Lillian Sherman: Seattle’s Pike Place Market takes action on homelessness

To sit with her, you would never know that Lillian Sherman and her team support one of Seattle’s most famous attractions – the Pike Place Market. More than 15 million visitors per year eat at its 80 restaurants and take in the produce and creativity of its hundreds of farmers and artisans.

But despite the hustle, bustle, and famous flying fish all around her, the executive director of Pike Place Market Foundation is serenely calm.

If Sherman, a 1991 Seattle Pacific University graduate in sociology, could give you two clues as to why that is, it would be these: One, there is a tight-knit resident low-income community of 500 living within and bordering the Market’s nine acres that is thriving thanks to the Foundation. They have a clinic, a preschool, a food bank, and more. Sherman loves them. Loves their stories of triumph over adversity. Loves helping them stabilize so that they can in turn help one another. And she loves their fierce loyalty to each another and to the Market’s survival.

Second clue, Sherman is having the time of her life. She gets to advocate for the residents, plan events to support them and the Market, and talk about both with joy and conviction.

She reels off Market statistics. “There are 240 stores with doors, 100 farmers, 250 artists, every one of them a sole proprietor. According to the rules, Starbucks, which started here under one owner, couldn’t come in now as the huge corporate entity it has become. This place is super authentic with stores you won’t see anywhere else.”

Lillian Sherman poses with the Pike Place pig

And that, she says with feeling, is because the community, through the Friends of the Market, saved Pike Place Market from the wrecking ball. At a time when aging farmers markets across the country are being torn down, Seattle’s Market, founded in 1907, is going strong. Sherman led the group that raised $9 million to complete the recent MarketFront expansion that included new retail space and 40 new units of low-income senior housing.

For Sherman, her concern for those on the social margins accelerated at Seattle Pacific. As a student she invested time volunteering at a juvenile detention center. She faced the challenge of living on the streets for a week and faced homelessness close- up through Urban Plunge. She interned with the Seattle Police Department to assist victims and understand their point of view.

It was, she says, quite real and “super eye-opening.”

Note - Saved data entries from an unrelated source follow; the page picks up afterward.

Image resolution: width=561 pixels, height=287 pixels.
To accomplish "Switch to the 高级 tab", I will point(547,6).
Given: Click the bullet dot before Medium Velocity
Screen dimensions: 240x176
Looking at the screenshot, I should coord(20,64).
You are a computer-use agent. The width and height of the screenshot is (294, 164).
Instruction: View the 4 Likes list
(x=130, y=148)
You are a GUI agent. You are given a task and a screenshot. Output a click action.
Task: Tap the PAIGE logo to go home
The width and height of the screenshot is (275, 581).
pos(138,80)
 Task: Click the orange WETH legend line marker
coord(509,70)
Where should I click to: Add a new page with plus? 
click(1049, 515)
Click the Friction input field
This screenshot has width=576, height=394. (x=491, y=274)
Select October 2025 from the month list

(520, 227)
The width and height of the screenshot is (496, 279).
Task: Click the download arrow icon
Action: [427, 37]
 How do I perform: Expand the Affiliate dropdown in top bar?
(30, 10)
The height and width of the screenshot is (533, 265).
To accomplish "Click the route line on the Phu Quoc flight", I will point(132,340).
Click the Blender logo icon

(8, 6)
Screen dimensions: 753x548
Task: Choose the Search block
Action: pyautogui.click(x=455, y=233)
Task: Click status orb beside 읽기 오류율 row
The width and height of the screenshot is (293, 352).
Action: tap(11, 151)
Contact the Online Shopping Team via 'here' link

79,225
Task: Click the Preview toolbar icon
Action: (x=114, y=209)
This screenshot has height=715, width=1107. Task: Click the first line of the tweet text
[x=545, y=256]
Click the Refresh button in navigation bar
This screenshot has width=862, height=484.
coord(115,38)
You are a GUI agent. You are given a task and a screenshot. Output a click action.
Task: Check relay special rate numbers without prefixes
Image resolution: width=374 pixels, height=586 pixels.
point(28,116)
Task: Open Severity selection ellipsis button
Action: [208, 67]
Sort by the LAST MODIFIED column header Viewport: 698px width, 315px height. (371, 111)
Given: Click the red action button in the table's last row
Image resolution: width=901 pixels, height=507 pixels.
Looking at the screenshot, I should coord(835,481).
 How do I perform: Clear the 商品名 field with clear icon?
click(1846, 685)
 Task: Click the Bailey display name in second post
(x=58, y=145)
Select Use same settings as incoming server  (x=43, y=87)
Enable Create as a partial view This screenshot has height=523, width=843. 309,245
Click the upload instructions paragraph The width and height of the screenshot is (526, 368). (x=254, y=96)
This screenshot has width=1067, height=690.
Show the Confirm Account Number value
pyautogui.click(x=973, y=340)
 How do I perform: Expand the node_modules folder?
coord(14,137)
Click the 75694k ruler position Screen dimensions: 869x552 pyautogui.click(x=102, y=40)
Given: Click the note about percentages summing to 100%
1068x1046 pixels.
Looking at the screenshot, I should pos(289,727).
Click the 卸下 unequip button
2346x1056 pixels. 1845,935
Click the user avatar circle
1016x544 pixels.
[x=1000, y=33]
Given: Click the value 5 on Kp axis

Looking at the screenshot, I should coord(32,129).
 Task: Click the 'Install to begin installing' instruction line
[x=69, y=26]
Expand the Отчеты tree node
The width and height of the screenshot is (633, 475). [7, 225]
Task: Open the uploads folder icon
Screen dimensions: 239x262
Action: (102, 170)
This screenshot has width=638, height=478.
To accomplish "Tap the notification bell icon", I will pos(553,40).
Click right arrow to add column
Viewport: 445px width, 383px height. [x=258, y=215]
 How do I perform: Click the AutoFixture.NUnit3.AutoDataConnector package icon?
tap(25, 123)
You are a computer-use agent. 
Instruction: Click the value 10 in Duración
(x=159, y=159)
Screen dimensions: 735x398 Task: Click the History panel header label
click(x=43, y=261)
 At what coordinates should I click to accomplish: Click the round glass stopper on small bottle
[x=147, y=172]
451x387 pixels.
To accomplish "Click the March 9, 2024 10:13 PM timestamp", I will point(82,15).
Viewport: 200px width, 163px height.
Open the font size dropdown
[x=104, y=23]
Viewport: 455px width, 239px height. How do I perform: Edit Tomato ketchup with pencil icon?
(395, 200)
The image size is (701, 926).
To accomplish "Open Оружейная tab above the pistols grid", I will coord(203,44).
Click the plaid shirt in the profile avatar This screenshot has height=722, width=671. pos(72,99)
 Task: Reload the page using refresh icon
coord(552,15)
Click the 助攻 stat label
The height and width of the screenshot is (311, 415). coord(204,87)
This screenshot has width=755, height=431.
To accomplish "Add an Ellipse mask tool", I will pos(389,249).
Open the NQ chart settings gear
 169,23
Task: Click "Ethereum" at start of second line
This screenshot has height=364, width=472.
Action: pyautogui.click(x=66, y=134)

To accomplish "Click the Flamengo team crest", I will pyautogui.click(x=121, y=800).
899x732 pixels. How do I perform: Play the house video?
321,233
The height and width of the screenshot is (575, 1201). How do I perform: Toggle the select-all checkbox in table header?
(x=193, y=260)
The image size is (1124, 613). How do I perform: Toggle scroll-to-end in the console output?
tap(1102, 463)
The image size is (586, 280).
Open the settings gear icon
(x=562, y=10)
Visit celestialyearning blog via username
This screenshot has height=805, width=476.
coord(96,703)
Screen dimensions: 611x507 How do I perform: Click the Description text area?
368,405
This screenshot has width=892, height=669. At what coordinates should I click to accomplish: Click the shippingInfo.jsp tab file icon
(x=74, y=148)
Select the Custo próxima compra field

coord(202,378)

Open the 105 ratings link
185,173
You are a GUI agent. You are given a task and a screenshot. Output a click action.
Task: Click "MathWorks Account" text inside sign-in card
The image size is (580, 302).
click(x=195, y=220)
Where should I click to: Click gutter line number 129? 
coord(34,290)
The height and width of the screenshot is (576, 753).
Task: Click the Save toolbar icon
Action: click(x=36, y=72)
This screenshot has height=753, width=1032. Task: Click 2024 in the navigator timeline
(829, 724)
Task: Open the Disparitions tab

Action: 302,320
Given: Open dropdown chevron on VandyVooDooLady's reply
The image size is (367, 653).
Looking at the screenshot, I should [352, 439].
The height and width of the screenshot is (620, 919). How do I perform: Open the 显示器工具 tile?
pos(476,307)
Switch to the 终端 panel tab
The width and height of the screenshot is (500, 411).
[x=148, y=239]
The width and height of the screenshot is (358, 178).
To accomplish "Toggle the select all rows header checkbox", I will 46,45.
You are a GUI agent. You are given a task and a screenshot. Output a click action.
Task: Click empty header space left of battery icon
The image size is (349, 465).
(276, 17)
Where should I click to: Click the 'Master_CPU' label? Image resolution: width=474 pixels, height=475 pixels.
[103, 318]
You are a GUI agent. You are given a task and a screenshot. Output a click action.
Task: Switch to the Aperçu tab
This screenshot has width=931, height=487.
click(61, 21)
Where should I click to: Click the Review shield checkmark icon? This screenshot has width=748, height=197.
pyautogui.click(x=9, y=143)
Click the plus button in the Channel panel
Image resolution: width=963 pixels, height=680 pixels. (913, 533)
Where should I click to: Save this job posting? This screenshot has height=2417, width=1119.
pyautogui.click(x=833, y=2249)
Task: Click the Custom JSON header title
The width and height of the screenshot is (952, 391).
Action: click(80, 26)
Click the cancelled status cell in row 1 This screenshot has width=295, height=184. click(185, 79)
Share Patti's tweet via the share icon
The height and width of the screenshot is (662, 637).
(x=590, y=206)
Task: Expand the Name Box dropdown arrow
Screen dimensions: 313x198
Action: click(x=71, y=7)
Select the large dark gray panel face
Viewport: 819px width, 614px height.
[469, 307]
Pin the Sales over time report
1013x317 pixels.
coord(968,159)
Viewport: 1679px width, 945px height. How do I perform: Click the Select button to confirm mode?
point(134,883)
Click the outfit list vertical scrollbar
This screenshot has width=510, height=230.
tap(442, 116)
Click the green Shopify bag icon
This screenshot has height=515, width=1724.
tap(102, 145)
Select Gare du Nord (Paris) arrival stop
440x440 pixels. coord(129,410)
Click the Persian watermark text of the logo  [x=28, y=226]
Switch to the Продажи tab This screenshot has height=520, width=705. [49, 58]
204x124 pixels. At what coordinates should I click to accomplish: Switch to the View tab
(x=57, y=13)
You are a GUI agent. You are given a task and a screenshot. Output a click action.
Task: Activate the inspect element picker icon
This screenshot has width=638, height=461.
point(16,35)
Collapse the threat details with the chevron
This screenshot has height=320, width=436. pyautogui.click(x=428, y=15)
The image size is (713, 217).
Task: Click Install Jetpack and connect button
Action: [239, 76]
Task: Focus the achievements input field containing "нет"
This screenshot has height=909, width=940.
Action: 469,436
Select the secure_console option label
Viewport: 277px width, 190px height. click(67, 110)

After graduation, Sherman took a temporary job helping plan events at a downtown department store. She asked herself how could she best do good in the world, which led her to the inevitable follow-up question, “Why sell more lipstick?”

In 1999, she became development and marketing director for FareStart, a non-profit designed to teach the culinary arts to people struggling to rise above poverty and homelessness. In 2006, she became vice president of development and communications at Wellspring Family Services, where she helped individuals and families overcome crisis and trauma.

With the Market since 2012, Sherman is also active in the Seattle Rotary and co-chair of the National Philanthropy Day Awards Committee. In November, she was chosen one of 14 to be honored as Women of Influence by the Puget Sound Business Journal.

Protecting and preserving Pike Place Market is not a hard sell, says Sherman, because it is such a joyous place. “It’s about telling a great story. The Market community engages in some deep storytelling. For them, it’s organic.”